INTERNATIONAL CONFERENCE - Religious Perspectives on the Public Sphere: Neutrality, Pluralism and the Secular

INTERNATIONAL CONFERENCE - Religious Perspectives on the Public Sphere: Neutrality, Pluralism and the Secular

12/12/2011 20:00
15/12/2011 17:00

Organizers: University of Milan (RELIGARE), Minerva Center for Human Rights, Tel Aviv University and the Center for Jewish Law and Contemporary Civilization, Cardozo Law School (New York, USA)

 

Abstract:

Legal scholars have commonly approached the relationship between State and Church starting from the conceptual framework that is dominant in contemporary liberal constitutionalism. Notions such as “public”, “secular”, “pluralism”, and “neutrality” have been discussed from the perspective of the modern state. This approach, however, offers only half of the picture. The workshop seeks to address similar questions from the internal perspectives of different religious traditions.
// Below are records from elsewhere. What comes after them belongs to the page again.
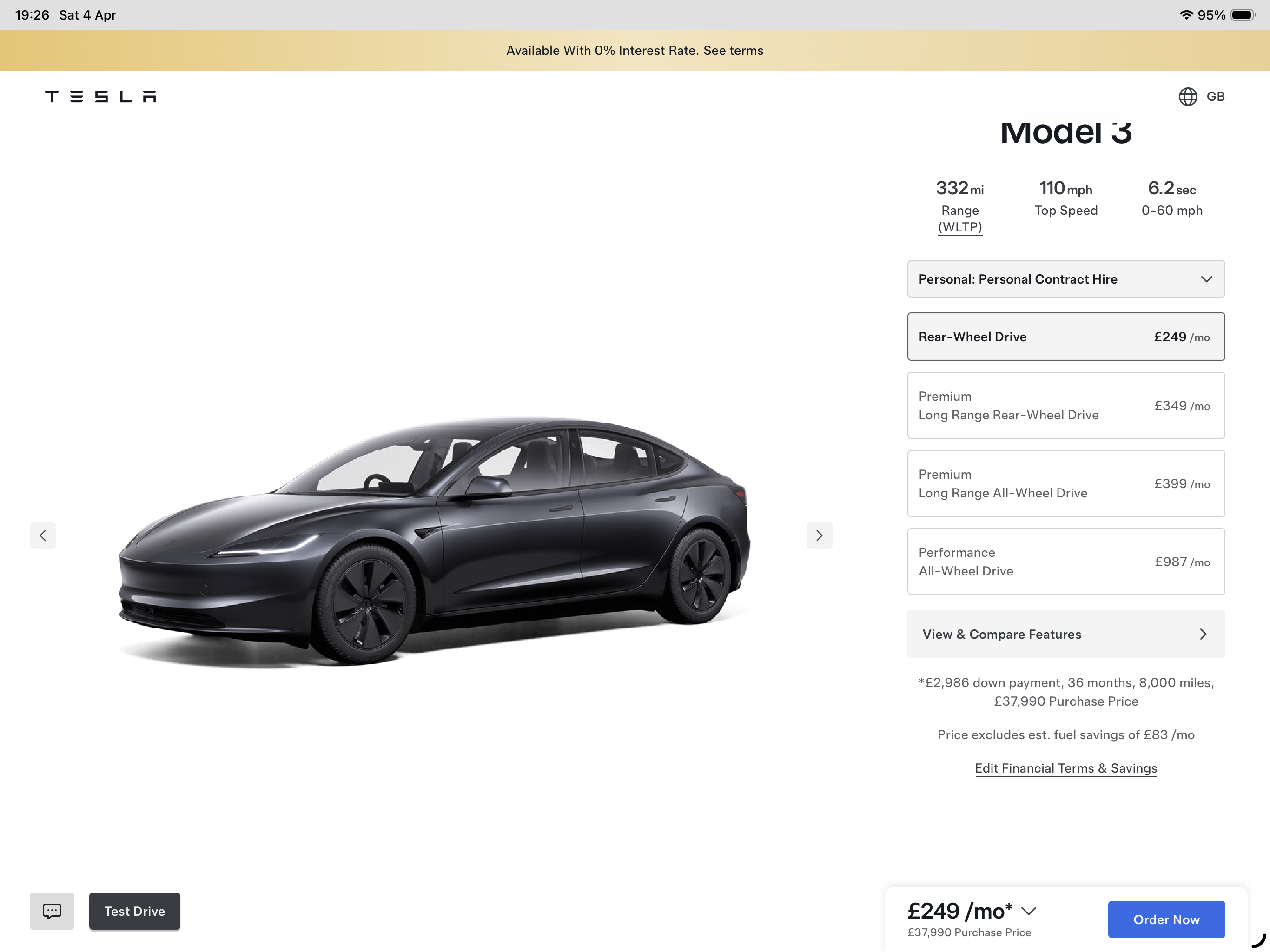
Task: Open Edit Financial Terms & Savings link
Action: pyautogui.click(x=1065, y=768)
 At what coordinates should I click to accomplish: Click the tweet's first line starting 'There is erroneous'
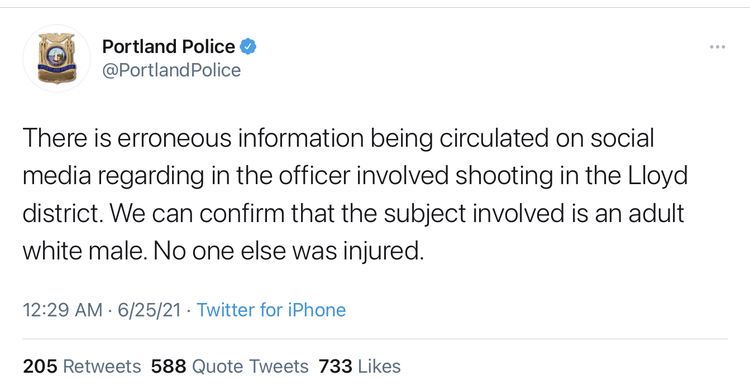(x=338, y=138)
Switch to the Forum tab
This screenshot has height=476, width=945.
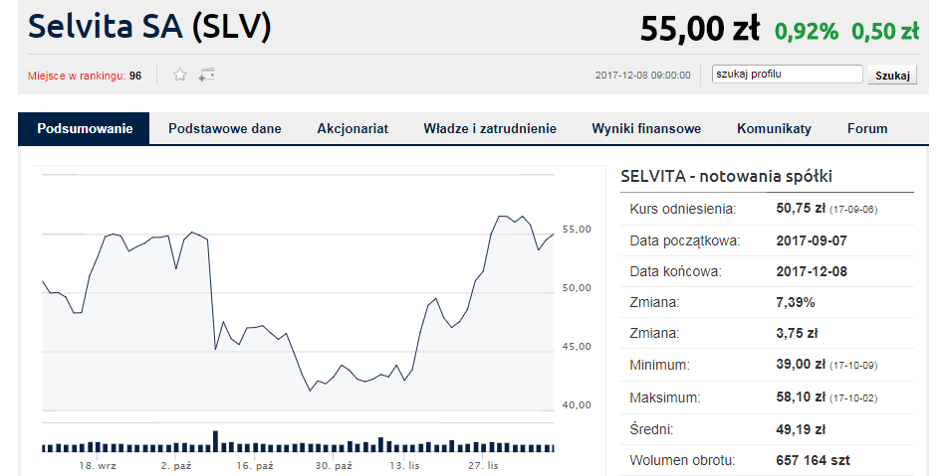pyautogui.click(x=867, y=129)
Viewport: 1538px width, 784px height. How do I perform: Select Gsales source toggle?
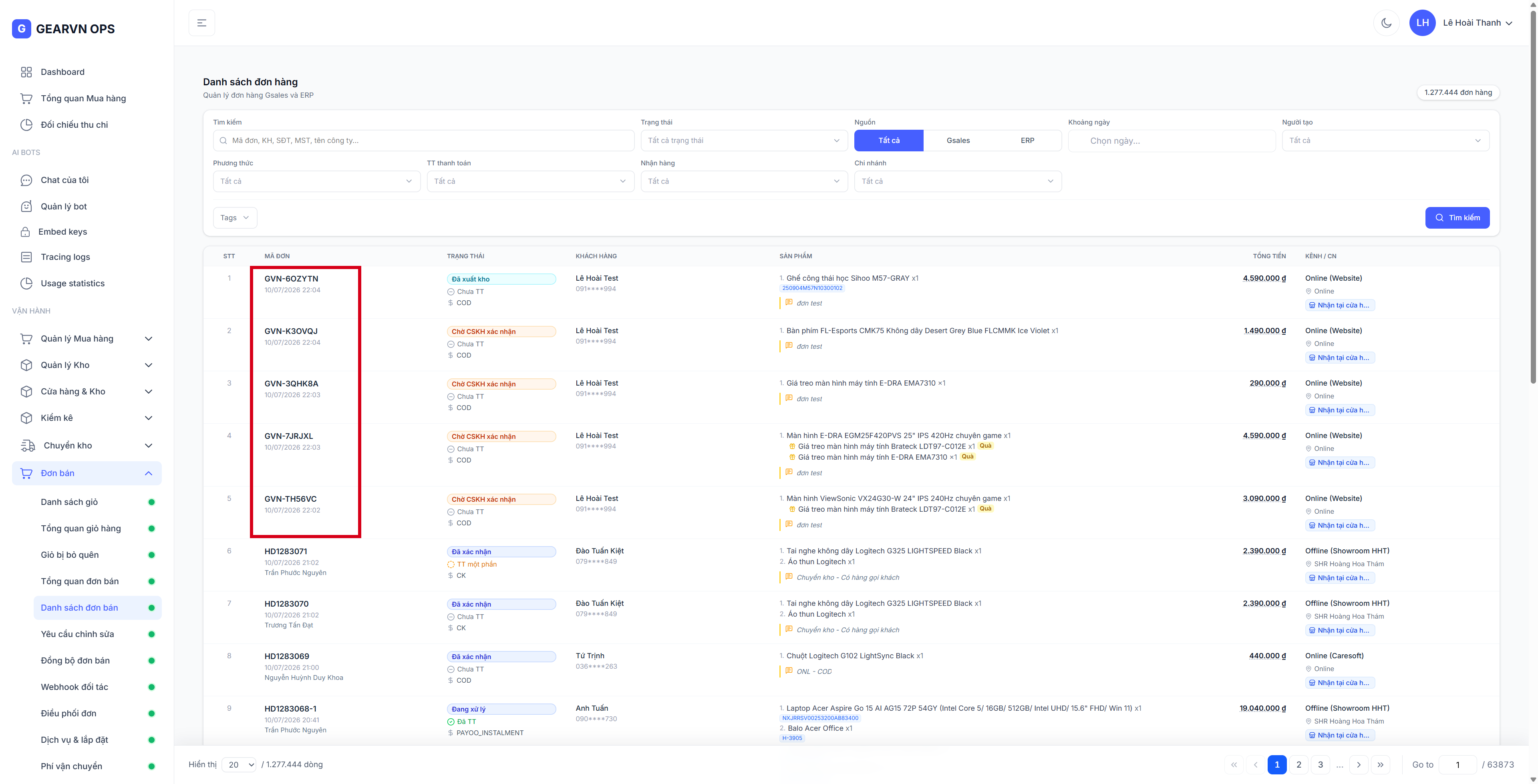(x=958, y=141)
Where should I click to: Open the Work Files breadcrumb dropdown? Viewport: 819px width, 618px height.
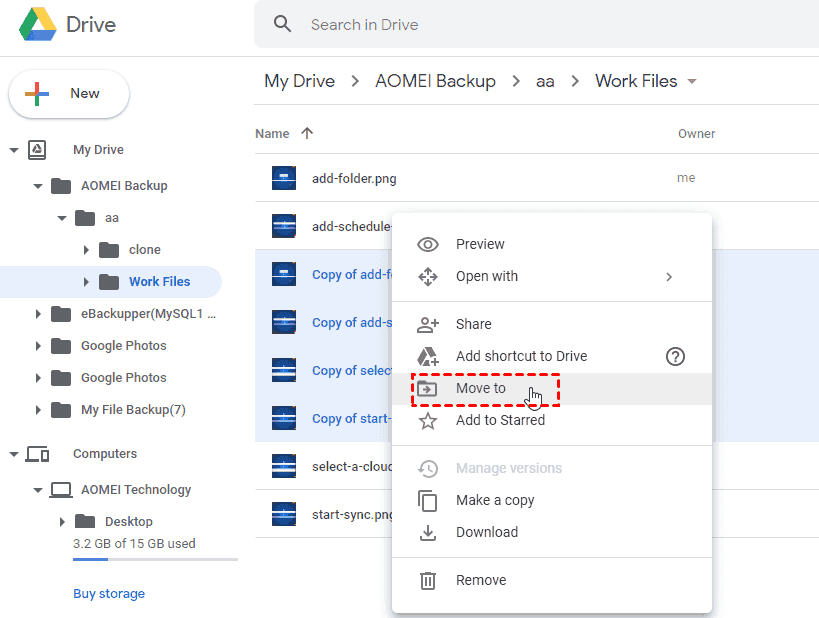pyautogui.click(x=692, y=82)
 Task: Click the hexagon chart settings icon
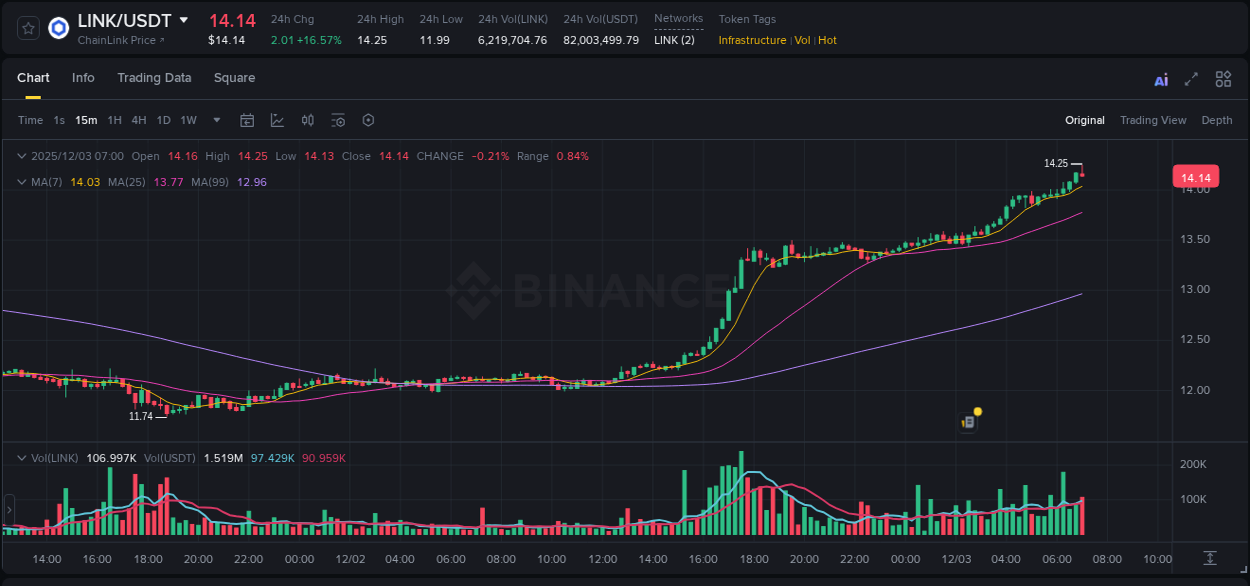pyautogui.click(x=368, y=120)
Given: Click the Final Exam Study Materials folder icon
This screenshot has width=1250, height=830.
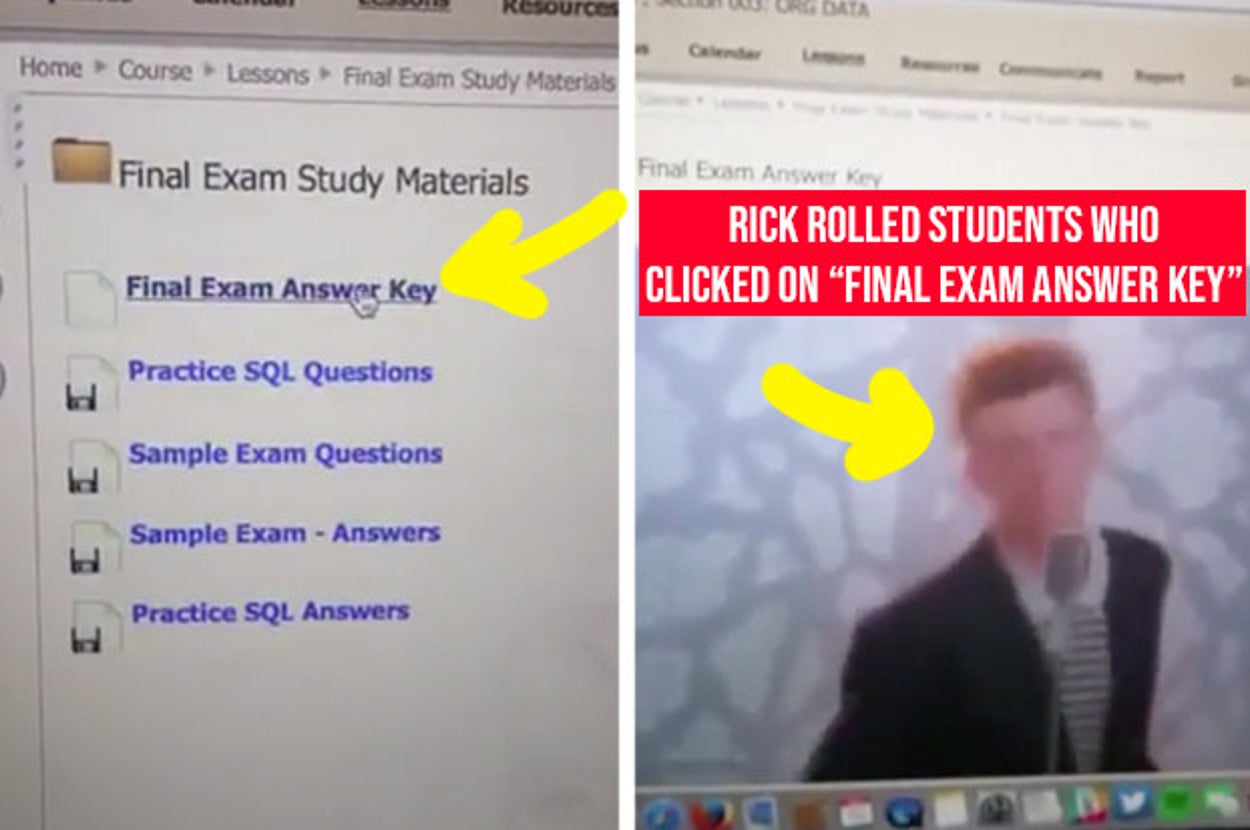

Some of the central questions that will be presented and discussed are:
 

- Is the public/private distinction significant in the legal traditions of Judaism, Christianity and Islam? If so, how is this distinction conceived? Which are its main characteristics? What are the most important differences between the “religious” conceptions and the conceptions prevailing in the legal traditions of liberal constitutionalism? How can “religious” conceptions of public and private contribute to the organization of contemporary society?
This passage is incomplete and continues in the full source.